Gosto de pensar que é bom presságio encontrar objetos esquecidos entre as páginas de um livro. Como se deparar com um trevo de quatro folhas. Ou encontrar o mini-sonho dentro do sonho de creme, que dava direito a mais um sonho, nos veraneios da infância. É como se o acaso nos sorrisse.
Os livros novos, com aquele cheiro de recém-impresso, o papel flamejante, as páginas imaculadas, têm um poder de sedução inegável. Mas os livros de segunda mão (ou terceira, ou quarta) trazem consigo, e apenas eventualmente, algo único: vestígios da vida dos leitores entre as suas páginas.
Ao comprar um livro usado, torço para encontrar dentro dele sinais dos leitores precedentes - para além de capas rasgadas e orelhas nas páginas (estas, na verdade, prefiro que não venham de brinde). E herdeira de muitos livros que pertenceram aos meus avós, sou grata cada vez que abro as páginas e encontro esses vestígios: frases sublinhadas, anotações, um objeto qualquer ali esquecido, ou quem sabe intencionalmente deixado. Já encontrei bilhetes de amigos, cartões de livreiros, papel de bombom Ouro Branco, folhinhas escritas pelo meu avô. São pistas de como eram como leitores, do que pensavam ou faziam enquanto liam, de quais livrarias preferiam. Mais valioso que isso, as marcas deixadas e os objetos encontrados têm o poder de materializá-los diante dos meus olhos, num mergulho em afeto e saudade que reconstrói as muitas conversas que tivemos.
O livreiro Federico Valera, também amante dos objetos deixados nos livros, e levando essa paixão bastante a sério, há anos se dedica a recolher tudo aquilo que encontra entre as páginas de velhos livros. Relacionando títulos e autores aos objetos encontrados, organizou uma exposição com uma centena desses pequenos tesouros, na sua livraria e osteria, a Libreria Baravaj e a LibrOsteria, em Milão (que podem ser encontradas no facebook). Além de vender livros raros (na sua própria definição, “libri introvabili, libri che non esistono più, libri scovati nell’immenso catalogo dell’usato”), Valera conserva o testemunho dos leitores passados e os compartilha. São bilhetes de trem, cartões postais, cartas, bilhetes de pai para filho, fotos eróticas, um desenho original de Emilio Tadini, e tanto mais. (na matéria “Le vite degli altri smarrite nei libri”, por Valerio Millefoglie, em Robinson, La Reppublica, 10/12/2017)
Testemunhos autênticos de vidas passadas ou simples resquícios que provavelmente não levam a nada? Prefiro alimentar a primeira hipótese, embora meu ceticismo contumaz, que tento (quase sempre sem êxito) afogar, leve para a segunda. Até porque, me dói admitir, eu mesma já fui artífice de uma falsa pista escondida dentro de um livro, que deveria levar a um escândalo familiar de proporções desconhecidas.

▶ [Linhas de dados]:

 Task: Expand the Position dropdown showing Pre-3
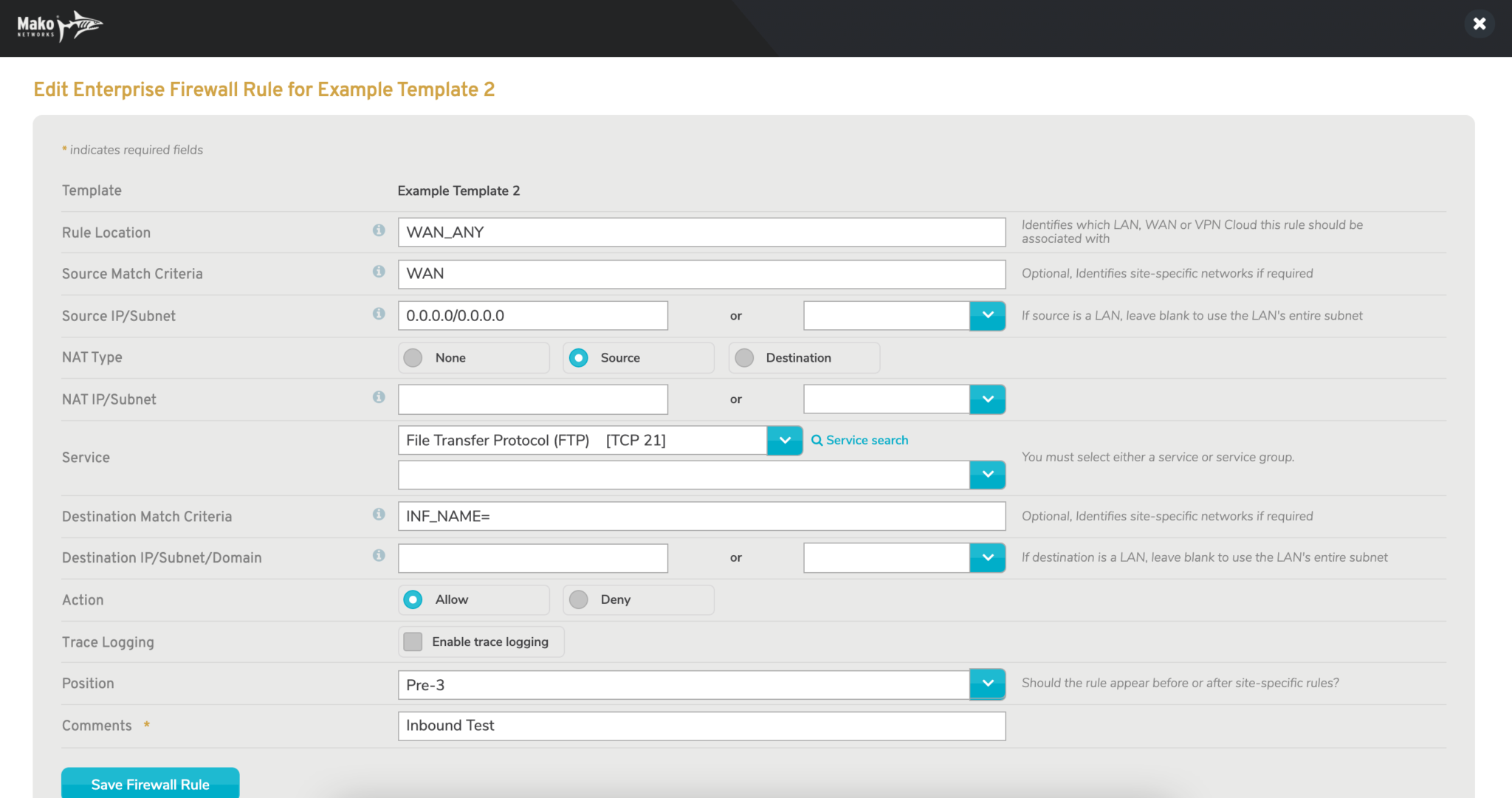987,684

--

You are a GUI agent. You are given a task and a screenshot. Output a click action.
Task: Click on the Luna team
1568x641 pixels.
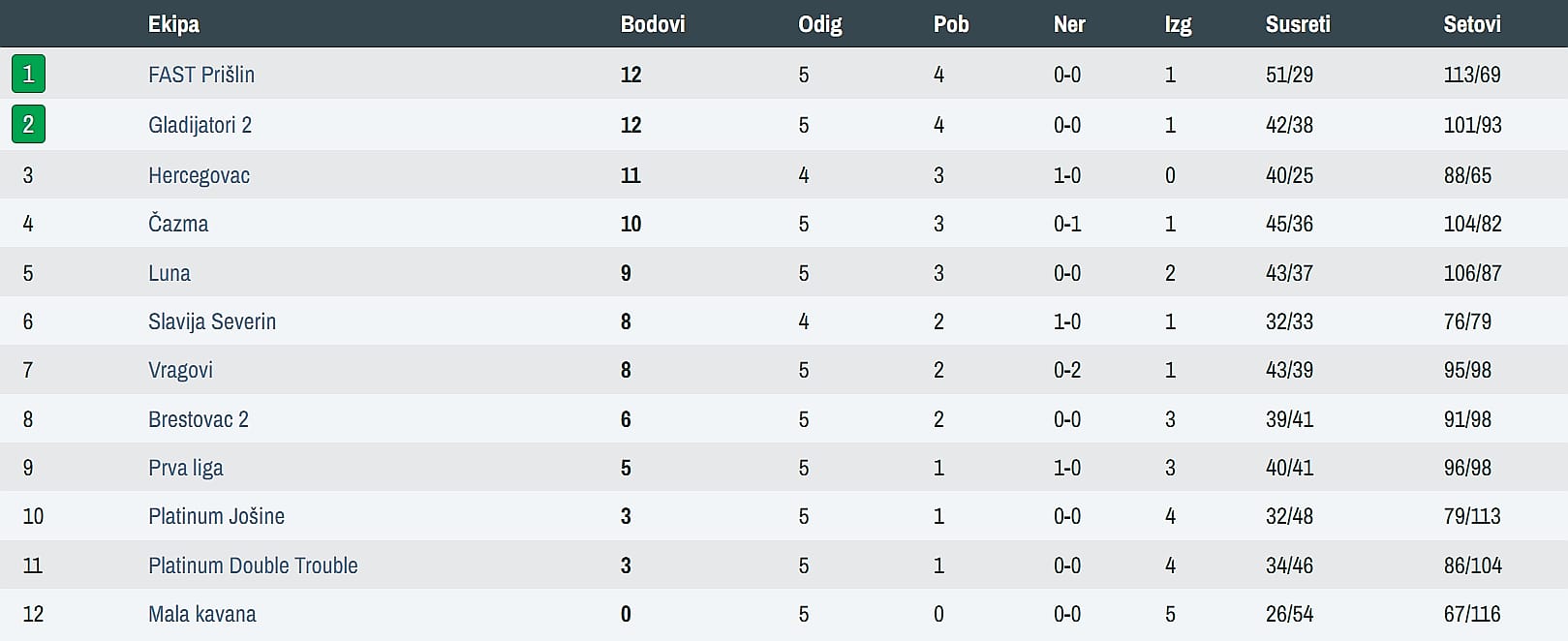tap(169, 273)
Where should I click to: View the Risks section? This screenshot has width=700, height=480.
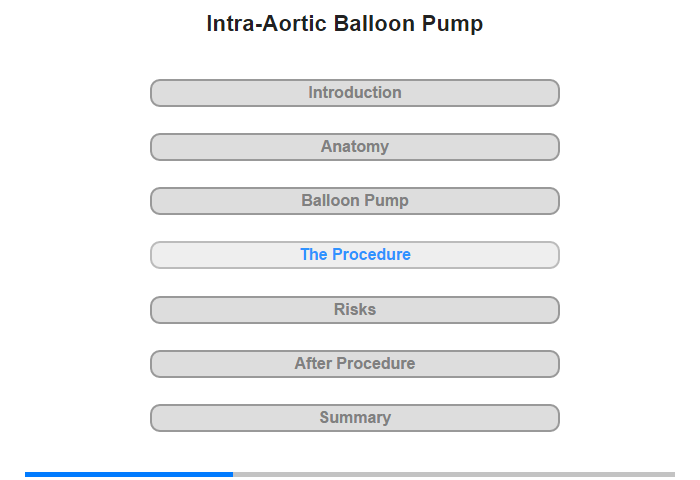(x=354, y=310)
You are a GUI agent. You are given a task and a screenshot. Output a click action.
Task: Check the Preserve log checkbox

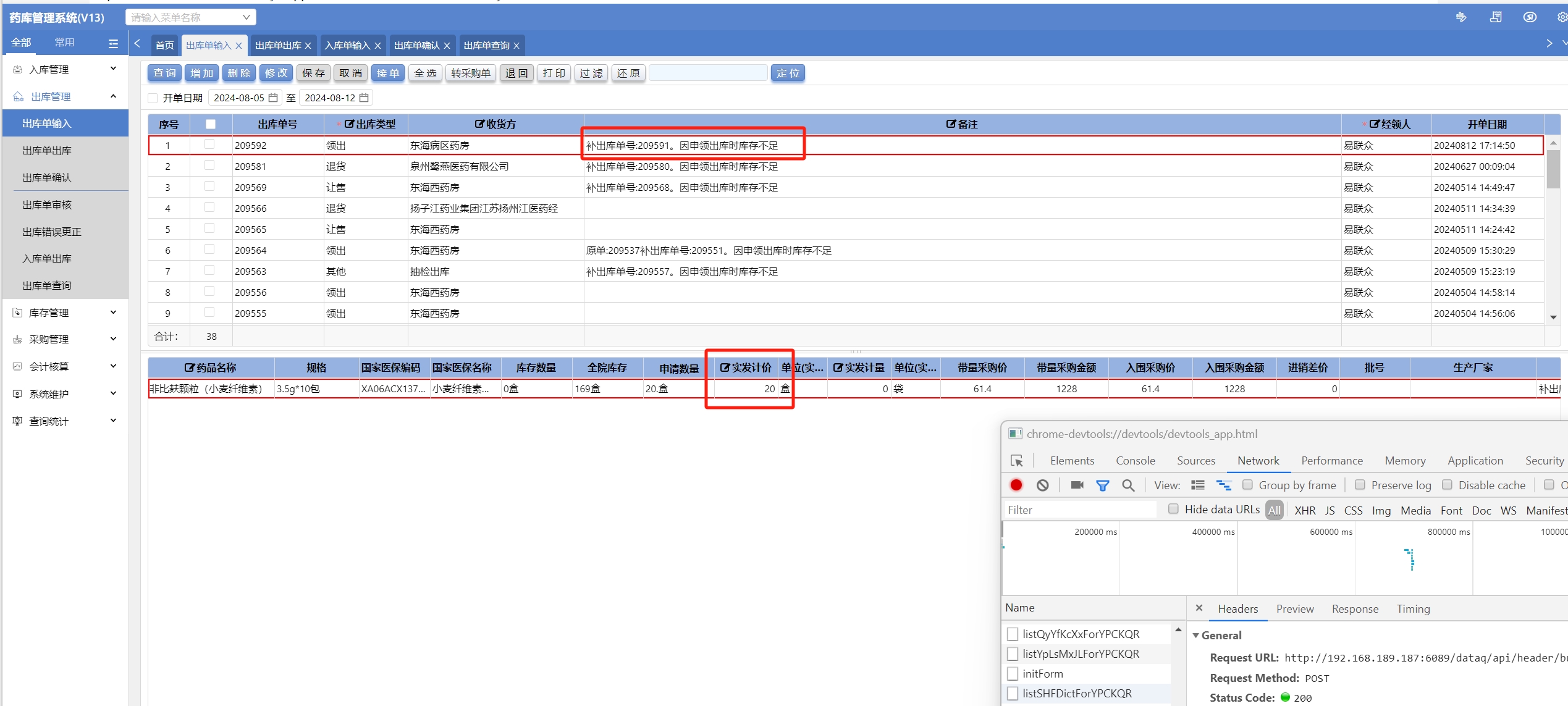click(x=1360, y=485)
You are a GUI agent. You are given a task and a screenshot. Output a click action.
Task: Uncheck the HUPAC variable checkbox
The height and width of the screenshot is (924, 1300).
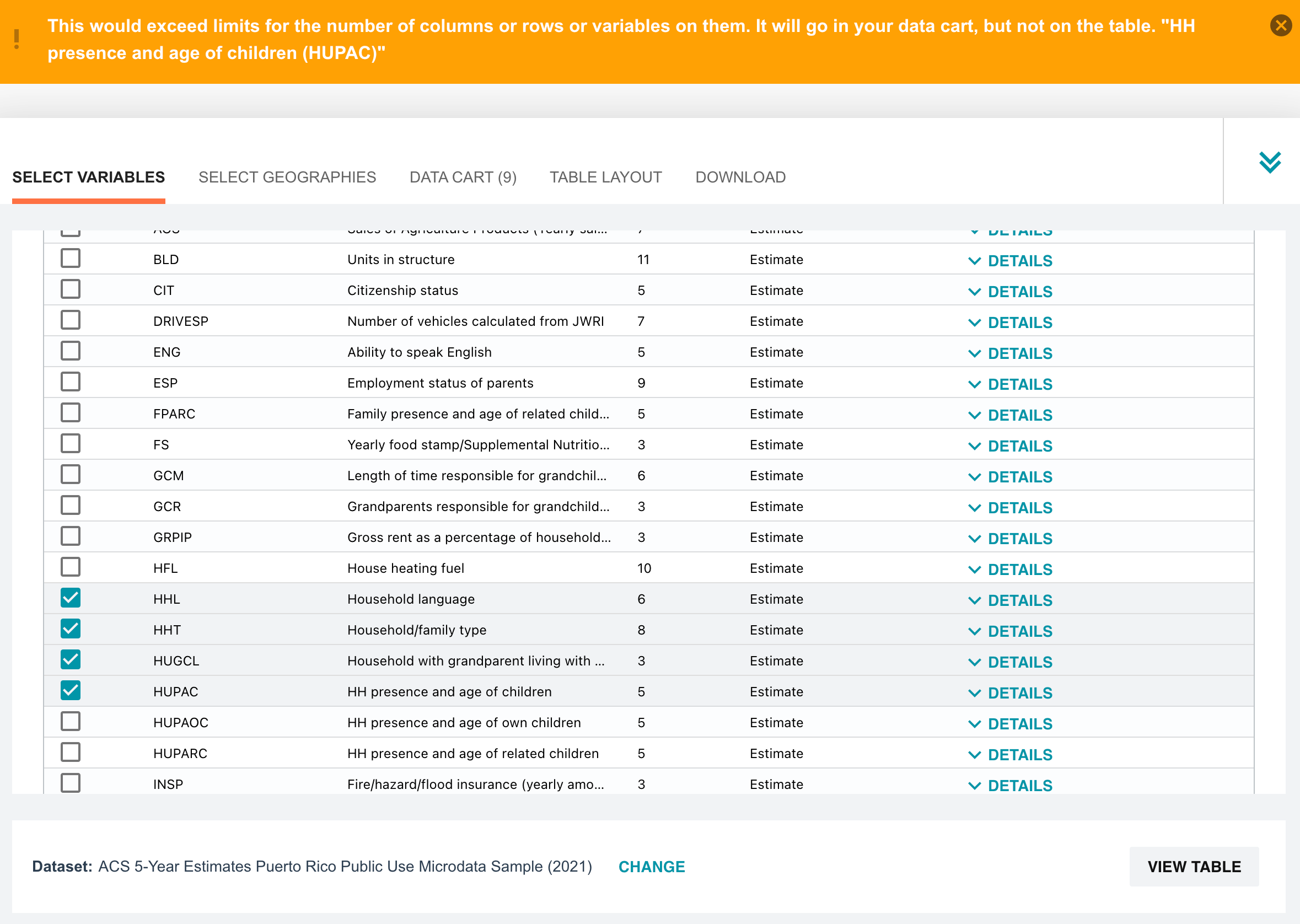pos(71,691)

▶ [Detalhes do exercício]: Copie literalmente, do texto sobre objetos esquecidos em livros, o trecho que começa nas palavras que contêm "Gosto de pensar" e termina em "acaso nos sorrisse.". Estas linhas provêm de outra fonte.

▶ [Resultado do exercício]:
Gosto de pensar que é bom presságio encontrar objetos esquecidos entre as páginas de um livro. Como se deparar com um trevo de quatro folhas. Ou encontrar o mini-sonho dentro do sonho de creme, que dava direito a mais um sonho, nos veraneios da infância. É como se o acaso nos sorrisse.